Owning and managing rangeland
By Tim Hadley Alc & Kasey Mock Director Keller Williams Land
There are a few different ways to make money owning and managing ranchland we have included a few of the best practices for both absentee owners and managers.
1. Start with a soil test. You will not be able to apply the correct amount of inputs unless you start with a baseline. To much fertilizer is a waste of money and the wrong ph in the soil will reduce you bale tonnage by a great amount. All my leases require the renter to apply fertilizer and lime as recommended by the county extension.
2. Keep records of how many bales you get per field that will let you go back and see if your production is improving or declining. You won’t know that you have a problem without records. This is especially important if you have a tenant this will help you verify best practices are being used because a decline in production raises questions.
3. Paddocks can improve the animal carrying capacity of the land by a great deal. If animals are just turned out on open range the eat the best forage and ignore the less palatable plants. At the same time, they trample areas that often lead to erosion or soil compaction. With a system of paddocks, we can control how long our animals are on a particulate are ensuring even grazing while allowing the rest of the land to grow without pressure from animals. This method will ensure the maximum grass growth because growth is stunted for 2 weeks after it is grazed. This allows the most recover time.
4. Water this is easier in some places than others, but some things are constant. It is rarely the best practice to allow cattle in the pond it destroys water quality and can be dangerous for the young and week members of the herd. Ideally, we will have tanks or troughs that are spread throughout the property to allow for our rotational grazing system. The initial cost is higher, but the investment is usually recouped in a few years not to mention the convenience of being able to just move to a different tank if there is a problem with one allowing us to schedule repairs not force us to fix it as a emergency.

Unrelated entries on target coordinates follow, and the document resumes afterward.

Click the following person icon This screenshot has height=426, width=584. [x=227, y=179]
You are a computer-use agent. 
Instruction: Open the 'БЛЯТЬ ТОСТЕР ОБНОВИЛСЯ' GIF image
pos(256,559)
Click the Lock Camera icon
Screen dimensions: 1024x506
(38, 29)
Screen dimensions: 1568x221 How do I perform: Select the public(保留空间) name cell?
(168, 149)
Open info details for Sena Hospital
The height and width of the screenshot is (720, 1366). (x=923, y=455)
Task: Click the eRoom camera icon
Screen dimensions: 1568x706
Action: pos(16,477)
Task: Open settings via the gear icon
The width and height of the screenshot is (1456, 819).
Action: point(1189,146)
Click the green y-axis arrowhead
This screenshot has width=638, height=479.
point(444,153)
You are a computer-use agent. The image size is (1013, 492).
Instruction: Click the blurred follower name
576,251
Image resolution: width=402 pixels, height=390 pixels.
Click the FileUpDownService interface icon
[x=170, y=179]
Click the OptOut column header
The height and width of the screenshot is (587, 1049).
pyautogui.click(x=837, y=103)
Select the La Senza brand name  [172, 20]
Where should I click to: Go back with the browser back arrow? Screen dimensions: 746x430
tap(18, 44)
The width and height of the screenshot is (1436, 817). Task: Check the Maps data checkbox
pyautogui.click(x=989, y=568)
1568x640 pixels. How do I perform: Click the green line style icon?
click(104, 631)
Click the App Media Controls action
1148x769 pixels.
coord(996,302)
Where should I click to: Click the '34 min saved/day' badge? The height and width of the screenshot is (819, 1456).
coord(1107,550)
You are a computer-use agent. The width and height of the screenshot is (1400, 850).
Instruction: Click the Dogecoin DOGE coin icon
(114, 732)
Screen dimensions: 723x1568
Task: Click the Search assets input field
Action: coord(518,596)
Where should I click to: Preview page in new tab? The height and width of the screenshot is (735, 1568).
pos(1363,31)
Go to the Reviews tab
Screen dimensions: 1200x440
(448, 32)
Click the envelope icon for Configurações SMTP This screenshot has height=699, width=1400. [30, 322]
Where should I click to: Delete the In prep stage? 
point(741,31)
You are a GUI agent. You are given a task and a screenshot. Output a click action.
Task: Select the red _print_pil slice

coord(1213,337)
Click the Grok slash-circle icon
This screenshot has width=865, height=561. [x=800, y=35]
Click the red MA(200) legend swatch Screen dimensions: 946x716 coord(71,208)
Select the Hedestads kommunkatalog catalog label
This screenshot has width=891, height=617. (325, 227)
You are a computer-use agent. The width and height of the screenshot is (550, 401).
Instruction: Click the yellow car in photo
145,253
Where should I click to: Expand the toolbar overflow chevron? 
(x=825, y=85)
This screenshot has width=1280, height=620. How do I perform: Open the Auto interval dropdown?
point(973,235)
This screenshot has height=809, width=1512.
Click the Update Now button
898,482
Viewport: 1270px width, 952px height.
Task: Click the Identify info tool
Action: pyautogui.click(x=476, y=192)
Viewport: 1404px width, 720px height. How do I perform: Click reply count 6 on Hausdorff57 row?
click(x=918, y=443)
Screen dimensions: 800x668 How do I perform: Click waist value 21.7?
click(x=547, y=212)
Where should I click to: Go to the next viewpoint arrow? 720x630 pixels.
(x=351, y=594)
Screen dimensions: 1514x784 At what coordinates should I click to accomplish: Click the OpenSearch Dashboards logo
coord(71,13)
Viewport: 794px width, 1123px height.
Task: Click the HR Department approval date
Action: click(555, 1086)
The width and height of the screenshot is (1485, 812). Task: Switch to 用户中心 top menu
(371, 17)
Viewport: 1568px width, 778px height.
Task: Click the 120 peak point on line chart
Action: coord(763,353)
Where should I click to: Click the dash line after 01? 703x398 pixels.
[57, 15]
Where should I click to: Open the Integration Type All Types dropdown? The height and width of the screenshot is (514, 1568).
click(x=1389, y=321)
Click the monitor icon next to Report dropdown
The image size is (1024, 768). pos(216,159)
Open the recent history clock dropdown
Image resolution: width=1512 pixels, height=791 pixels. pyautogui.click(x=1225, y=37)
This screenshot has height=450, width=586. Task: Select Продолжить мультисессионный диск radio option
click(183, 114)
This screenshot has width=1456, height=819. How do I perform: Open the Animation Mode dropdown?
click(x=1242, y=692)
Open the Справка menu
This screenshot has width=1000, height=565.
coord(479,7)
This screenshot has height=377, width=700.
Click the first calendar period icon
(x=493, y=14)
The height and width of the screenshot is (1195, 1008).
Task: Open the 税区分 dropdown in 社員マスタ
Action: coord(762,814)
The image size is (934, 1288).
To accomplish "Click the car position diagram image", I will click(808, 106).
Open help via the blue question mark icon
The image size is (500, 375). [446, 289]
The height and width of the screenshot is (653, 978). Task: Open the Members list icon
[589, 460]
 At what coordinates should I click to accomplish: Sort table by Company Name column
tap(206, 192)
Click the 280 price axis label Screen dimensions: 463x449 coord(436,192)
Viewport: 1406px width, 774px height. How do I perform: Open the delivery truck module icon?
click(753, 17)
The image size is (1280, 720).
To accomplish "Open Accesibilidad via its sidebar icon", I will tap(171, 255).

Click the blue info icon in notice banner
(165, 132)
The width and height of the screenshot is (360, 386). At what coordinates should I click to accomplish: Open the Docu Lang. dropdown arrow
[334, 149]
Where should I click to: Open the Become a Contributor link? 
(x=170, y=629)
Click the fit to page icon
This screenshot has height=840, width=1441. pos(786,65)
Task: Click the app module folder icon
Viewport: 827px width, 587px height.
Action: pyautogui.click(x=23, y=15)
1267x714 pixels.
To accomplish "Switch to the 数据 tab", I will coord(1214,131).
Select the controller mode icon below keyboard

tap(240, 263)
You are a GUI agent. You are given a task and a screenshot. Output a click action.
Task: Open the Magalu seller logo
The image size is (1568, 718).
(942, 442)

5. Consider goats the first year you acquire a property that has been neglected. They will eat the Russian thistles and some other weeds first while allowing the grass a season for recovery. They are also very helpful in clearing brushy areas that are too overgrown to get a rotary cutter into. Usually all that is needed is one growing season but with there very mild manure there is no risk of nitrogen burn and it will reduce the need for purchasing nitrogen pellets or liquid. Then the area will be in much better condition before we introduce cattle or horses to a new range.
6. The other technique that I have seen used for long term wealth building is hardwood trees. In a system called alley cropping we establish rows of hardwood trees every 80 feet walnut and red oak is a good example. A simple hot wire protects them when they are young saplings. Soil scientist tell me that having the trees will not reduce the hay production until year 8 to 10 then they will be tall enough that the shade and there size will begin to reduce the hay production on the range. There is a offset in most cases if we follow this plan the timber value at 30 years is greater than the purchase price of the land. This can be a especially lucrative harvest if it is times with the farm owners retirement.